Once the distributed table is created, we can immediately start using it via the data URL and writes done on one node will immediately be visible from all the other nodes in a consistent way.

$ psql postgres://citus:pw@data-url:5432/citus?sslmode=require
citus=> INSERT INTO events (device_id, payload)
VALUES (12, '{"temp":"12.8","unit":"C"}');

Time: 3.674 ms

SELECT queries that filter by a specific device_id are particularly fast, because Citus can route them directly to a single worker and execute them on a single shard.

$ psql postgres://citus:pw@data-url:5432/citus?sslmode=require
citus=> SELECT event_id, event_time, payload FROM events WHERE device_id = 12 ORDER BY event_time DESC LIMIT 10;

Time: 4.212 ms

As with regular Citus, you can also run analytical queries which are parallelized across the cluster:

citus=>
SELECT minute,
       min(temperature)::decimal(10,1) AS min_temperature,
       avg(temperature)::decimal(10,1) AS avg_temperature,
       max(temperature)::decimal(10,1) AS max_temperature
FROM (
       SELECT date_trunc('minute', event_time) AS minute, (payload->>'temp')::float AS temperature
       FROM events WHERE event_time >= now() - interval '10 minutes'
) ev
GROUP BY minute ORDER BY minute ASC;


Time: 554.565

The ability to perform analytical SQL queries combined with high volume data ingestion uniquely positions Citus for real-time analytics applications.

An important aspect to consider is that horizontally scaling out your processing power ensures that indexes don’t necessarily become an ingestion bottleneck as your application grows. PostgreSQL has very powerful indexing capabilities and with the ability to scale out you can almost always get the desired read- and write-performance.

Limitations Compared to Citus

All Citus 6.2 features are supported in Citus MX with the following exceptions:

Append-distributed tables currently cannot be made available from workers. They can still be used in the traditional way, with queries going through the coordinator. However, append-distributed tables already allowed you to Bulk Copy (250K - 2M/s).

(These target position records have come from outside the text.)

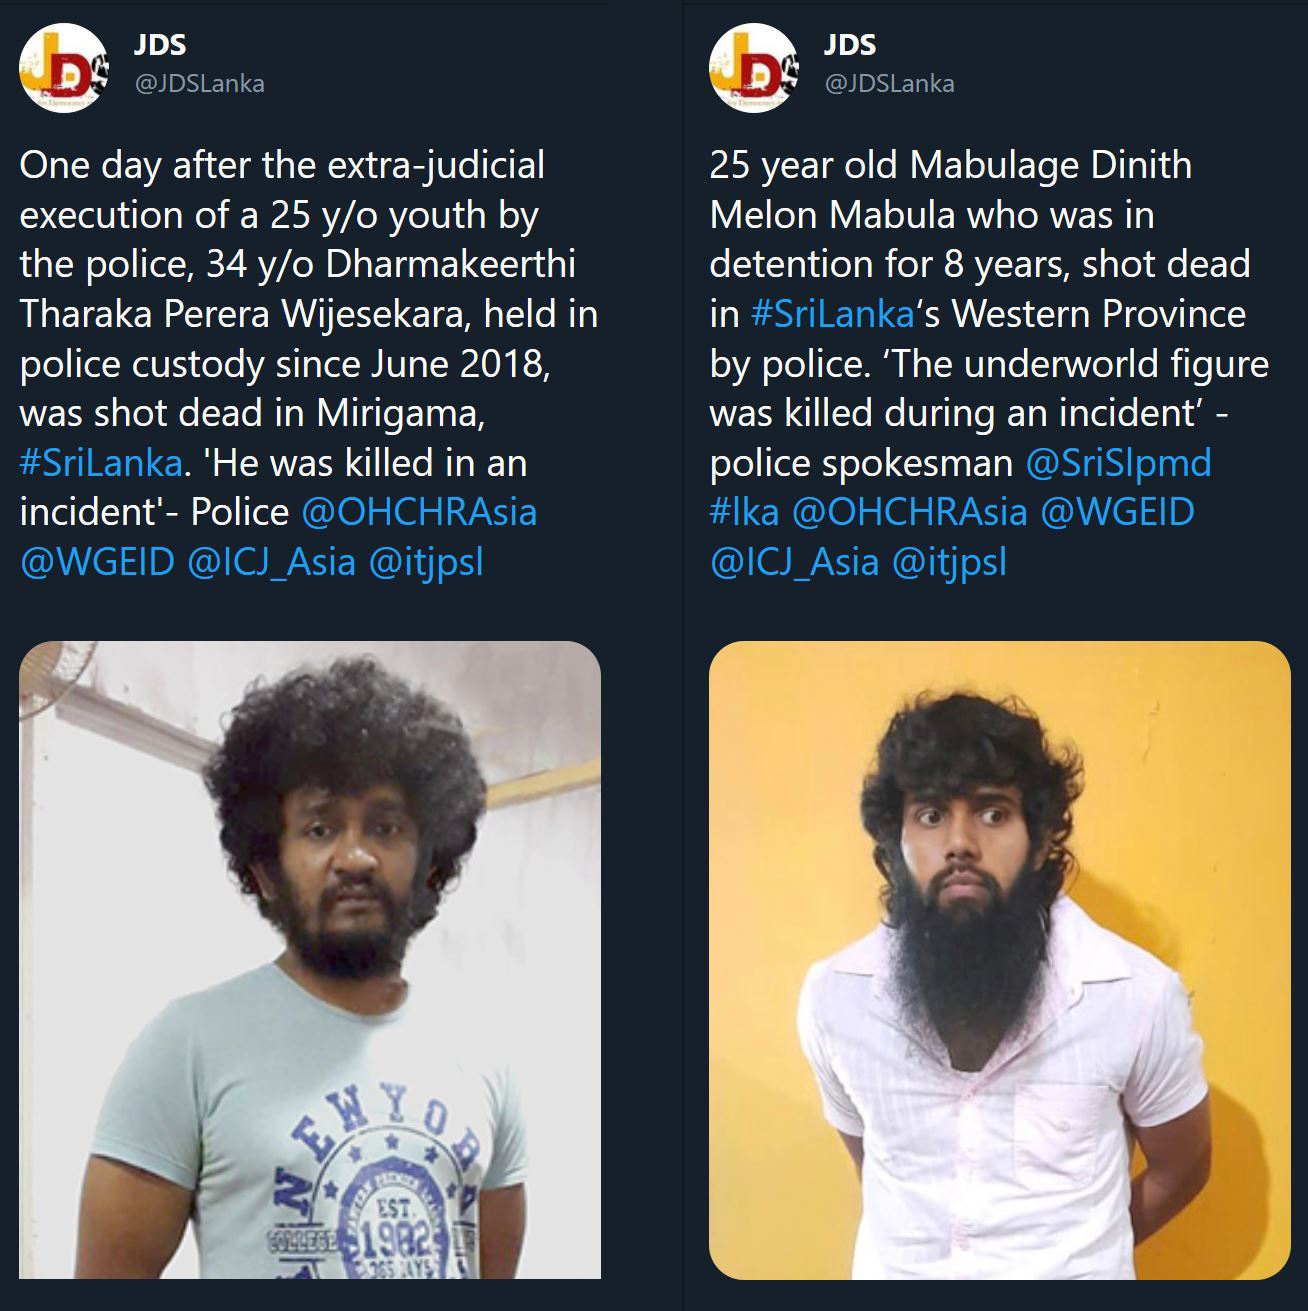Click @SriSlpmd mention in right tweet
1308x1311 pixels.
click(1119, 462)
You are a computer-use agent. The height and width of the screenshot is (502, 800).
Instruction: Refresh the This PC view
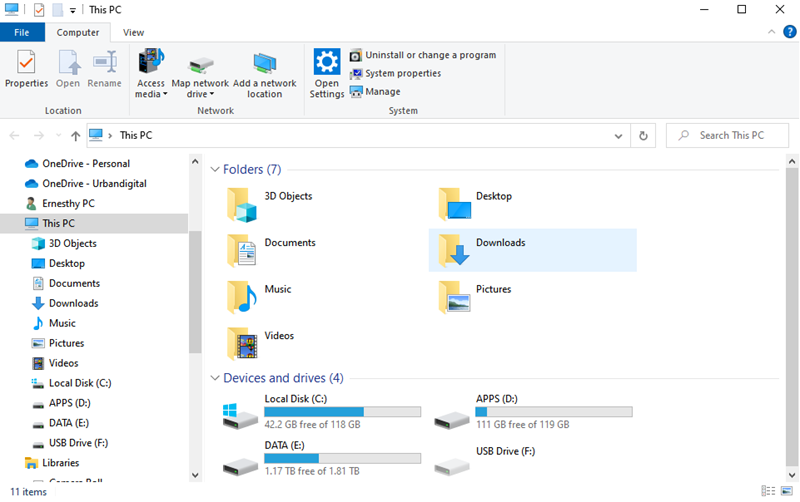[644, 136]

When performing writes on a hash-distributed table with a bigserial column via the data URL, sequence numbers are no longer monotonic, but instead have the form <16-bit unique node ID><48-bit local sequence number> to ensure uniqueness. The coordinator node always has node ID 0, meaning it will generate sequence numbers as normal. Serial types smaller than bigserial cannot be used in distributed tables.